В том же духе оценивалась «Тишина» в анонимной рецензии на Ст 1861 в журнале «Светоч»: «При первом шаге за рубеж своей родины поэт отдается весь ее чарующему влиянию, он весь проникается разлитой повсюду родной по крови жизнью: полной грудью пьет он воздух беспредельно раскинутых перед ним полей и в этом воздухе находит источник обновляющих сил. Вся природа в глазах поэта принимает праздничный вид, всё улыбается ему, всё манит в братские объятия, в святую минуту свидания с милой родиной он забывает, как еще недавно здесь же, полный „мучительных дум“, выносил он тяжелое страданье, обливался кровавыми слезами, как еще недавно из его наболевшей груди вырывались болезненные стоны; но всё прощено, всё исчезло… поэт помнит одно, что он на родине, что он видит то, перед чем привык благоговеть, может быть, в далекое, давно минувшее детство. Тот, кто умеет так чувствовать, может, положа руку на сердце, смело сказать, что он любил и любит свою родину!.. Ни в одном произведении своем Некрасов не являл нам таких образов, какие явил он в „Тишине“» (Св, 1862, кн. 1, отд. «Критическое обозрение», с. 104–105).
Тогда же, истолковывая «Тишину» в почвенническом духе, Ап. Григорьев в статье «Стихотворения Н. Некрасова» связывал ее с предшествующей традицией Пушкина и Лермонтова: «Поставьте в параллель с этою искренностью любви к почве первые, робкие, хотя затаенно страстные, признания великого Пушкина в любви к почве в „Онегине“ — и вы поймете… конечно не то, что „если б не обстоятельства, то Некрасов был бы выше Пушкина и Лермонтова“, а разницу двух эпох литературы. Припомните тоже полусардоническое, язвительное, но тоже страстное признание почве в любви к ней Лермонтова („Люблю я родину“ и проч.) — и потом посмотрите, до какого высокого лиризма идет Некрасов, нимало не смущаясь» (В, 1862, № 7, отд. II,
Стремление рассматривать поэму как попытку примирения с жизнью имело место и в советском литературоведении (см.: Евгеньев-Максимов В. Е. Творческий путь Н. А. Некрасова. М.-Л., 1953, с. 102–103). Иная точка зрения представлена в указанной работе Ю. В. Лебедева (с. 109–111 и др.).
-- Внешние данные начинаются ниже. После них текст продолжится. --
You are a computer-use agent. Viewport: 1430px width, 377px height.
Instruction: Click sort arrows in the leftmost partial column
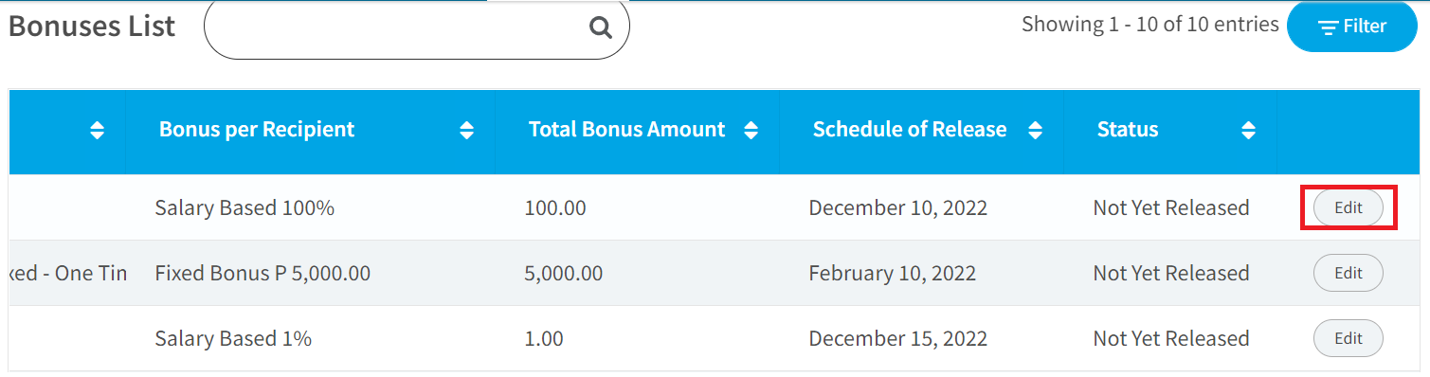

Тяжеле стонов не слыхали Ни римский Петр, ни Колизей! — Собор святого Петра в Риме, главный собор римской католической церкви, выдающийся памятник архитектуры XV–XVII вв. Упоминание всемирно известного римского Колизея, связанного с муками первых христиан, которых там бросали на растерзание диким зверям, и собора святого Петра как места паломничества должно было с особой силой подчеркнуть меру страданий русского народа, приходящего в свой сельский «убогий» храм.
Французов с красными ногами… — Во время Крымской войны в состав французских войск входили отряды зуавов, комплектовавшиеся в основном из алжирских племен; особенностью их обмундирования были красные шаровары.
Молчит и он… — Слово «он» относится к Севастополю.
…ни ревижских душ… — Ревизская душа — единица учета мужского населения, подлежавшего обложению подушной податью. Существовала в России с 1718 по 1887 г. Лица, с которых взимались подати, включались в особые учетные списки — «ревизские сказки», и поэтому именовались «ревизскими душами».